Digging into the raw annotations

In the raw annotations are the types of files returned by most genome annotators. This ranges from scaffold and genome feature files to tables with all the recorded annotations. These are the files you will want to dig into if your metabolism or gene function of interest is not covered by the distillate and liquor or you need more detail than these levels of summarization provide.

The annotations master table

The file annotations.tsv contains all annotations for all predicted open reading frames. Each row is an individual gene and all columns give annotation information. The first column gives the assigned gene name and subsequent columns give the name of the FASTA file and name of the scaffold that the gene was called from. Next is the gene position on the scaffold (1-end), the nucleotide start position, nucleotide end position and the strandedness of the gene. After that is the rank of the annotation. The rank is assigned by Ranks are assigned based on the methods outlined in Daly, et al. 2016. Briefly an annotation is given an A rank if there is a reciprocal best hit to a KEGG gene, a B if there is a reciprocal best hit to a UniRef90 gene, a C if there is a forward hit only to either KEGG or UniRef90, a D if there is only a hit to PFAM and an E if there is no annotation to KEGG, UniRef90 or PFAM.

The subsequent columns give the annotation information. For databases with BLAST-style (done using MMseqs2) searches columns with the database hit ({database}_hit), if the hit was a reciprocal best hit ({database}_RBH), the percent identity of the match ({database}_identity), the bitscore of the hit ({database}_bitScore) and the E-value of the hit ({database}_eVal). If the database has specific identifiers that DRAM-v pulls then an additional column is present ({database}_id). These are the identifiers that are used in the distillation of annotations.

For databases that are searched using HMMs (using HMMER) only a list of hits is given. The hits are separated by semicolons and after each hit in square brackets is the identifier that is associated with the hit. The identifier is what is used in the distillation of the annotations.
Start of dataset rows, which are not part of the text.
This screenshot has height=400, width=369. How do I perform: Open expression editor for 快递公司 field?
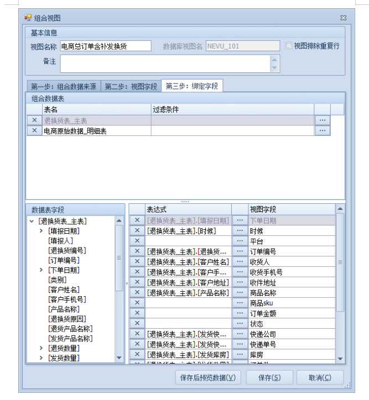[x=239, y=334]
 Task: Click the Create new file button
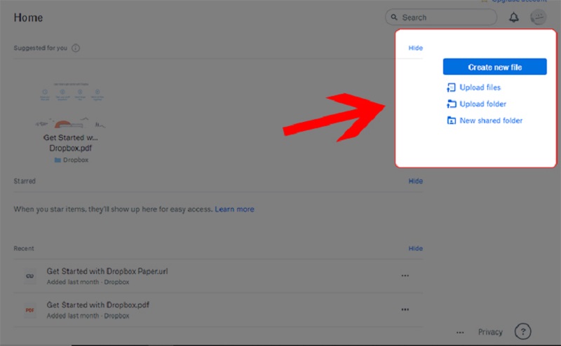pos(495,67)
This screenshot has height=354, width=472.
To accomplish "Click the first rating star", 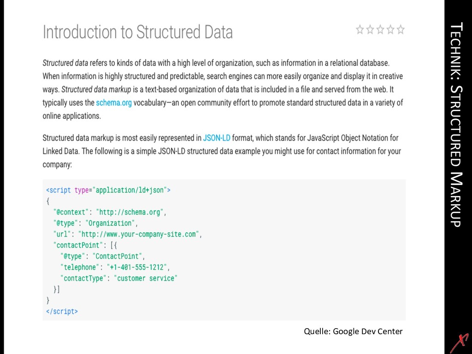I will pyautogui.click(x=360, y=30).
After that is the MHC count (heme_regulatory_motif_count). This is a count of the number of times the CXXCH is present in that gene. Iron-reducing microorganisms use multi-heme c-type cytochromes (MHCs) as terminal reductases for the final step of electron transfer. We note, this is the first step in identifying MHCs, thus to further validate MHC potential, users should look at the annotation (e.g. nitrate reductases should not be considered MHCs), upload into psortB to obtain location information, and perform sequence similarity network analysis relative to known MHCs.

The last columns in DRAM-v annotations give additional viral information. First is the VirSorter category of the gene. If the gene is not predicted in VirSorter then the cell will be left blank and if the gene is predicted by VirSorter but not given a category then the cell will contain a -. Next is the auxiliary score and the last is the flags assigned by DRAM-v. More details about these can be found here.

FASTA Files

Three FASTA files are generated by DRAM-v: scaffolds.fna, genes.fna and genes.faa. The scaffolds file has all scaffolds from all input MAGs with the renamed format to match the annotations table and output gff file. genes.fna has all genes from all MAGs as nucleotides and genes.faa has all genes from all MAGs as amino acids.

Genome feature files

Annotations are given in two formats that can be used for subsequent analysis or visualization. These file contain all open reading frames with annotations as well as tRNAs and rRNAs. The genes.gff file contains all genes from all MAGs and matches with the scaffolds.fna file. There is a file called scaffolds.gbk which is a multi-genbank file with all scaffolds included. This can be viewed with genome viewers such as IGV or geneious.

tRNA and rRNA files

tRNAs are summarized in tRNAs.tsv and rRNAs are summarized in rRNAs.tsv.